| Task instructions |
Each entry below should be restated word for word, without any picture it contains.

| Information given |
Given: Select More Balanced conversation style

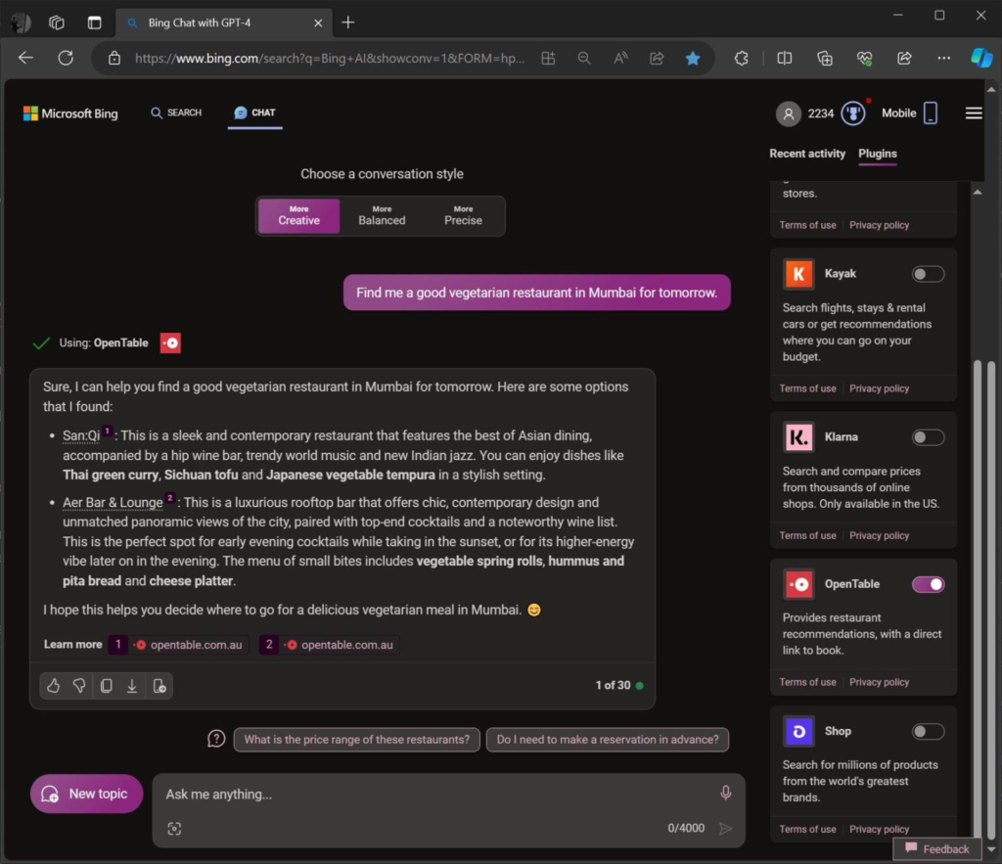Looking at the screenshot, I should point(382,215).
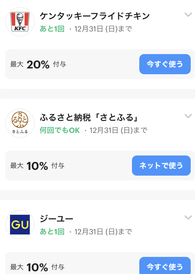195x274 pixels.
Task: Expand the ジーユー coupon chevron
Action: click(188, 217)
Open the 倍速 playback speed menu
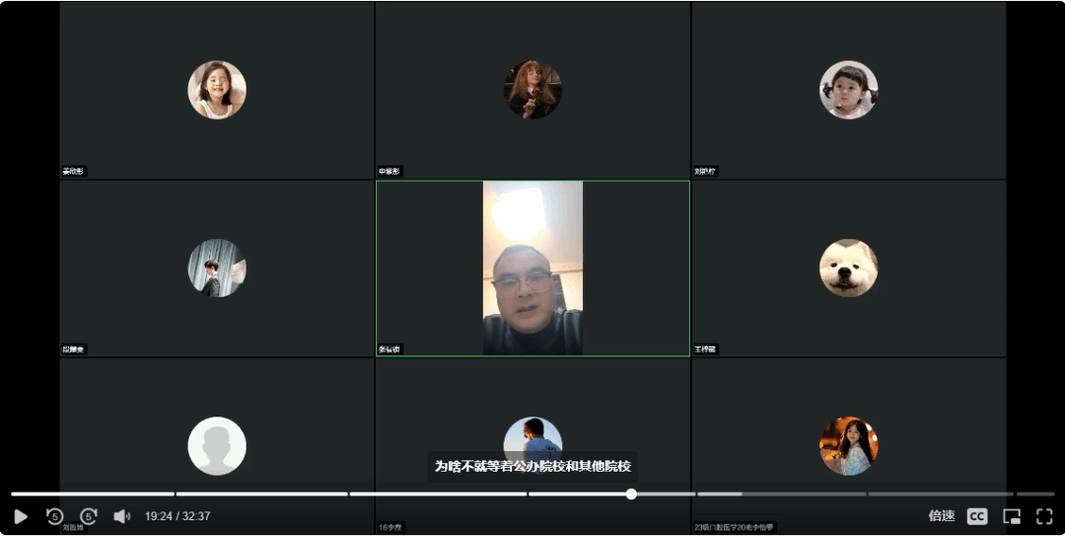Screen dimensions: 1065x537 (x=941, y=516)
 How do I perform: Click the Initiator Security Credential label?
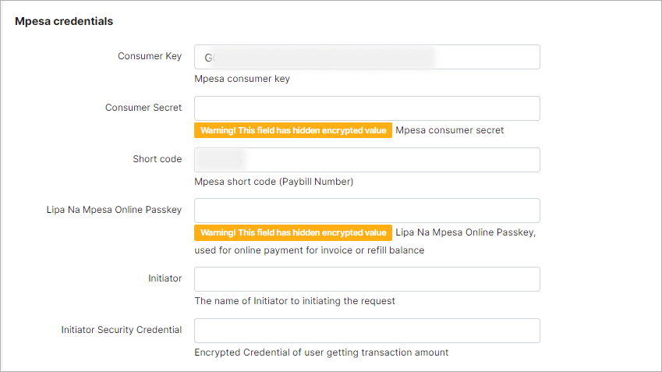[122, 330]
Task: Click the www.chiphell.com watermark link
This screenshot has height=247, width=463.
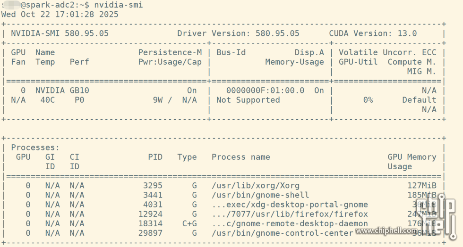Action: pyautogui.click(x=387, y=231)
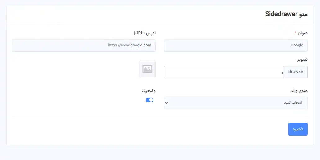Click the وضعیت status label

point(149,91)
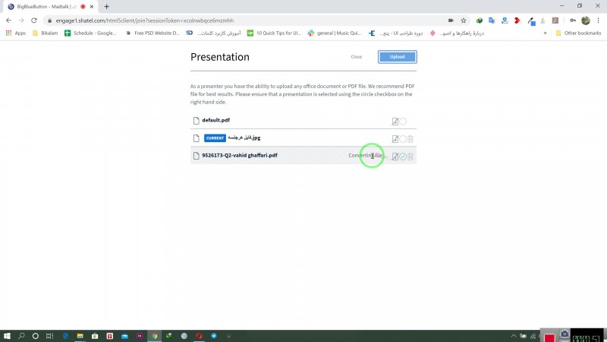Remove 9526173-Q2-vahid ghaffari.pdf with trash icon
The image size is (607, 342).
[x=410, y=156]
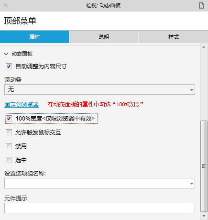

| Problem solution |
Given: Select More Balanced conversation style

Looking at the screenshot, I should point(382,215).
195x274 pixels.
Task: Expand the ジーユー coupon chevron
Action: click(188, 217)
Open the 倍速 playback speed menu
Screen dimensions: 1065x537 (x=941, y=516)
 How do I perform: Click the Initiator Security Credential label?
[122, 330]
Task: Click the www.chiphell.com watermark link
This screenshot has height=247, width=463.
Action: pyautogui.click(x=387, y=231)
Click the وضعیت status label

point(149,91)
Remove 9526173-Q2-vahid ghaffari.pdf with trash icon
The image size is (607, 342).
[x=410, y=156]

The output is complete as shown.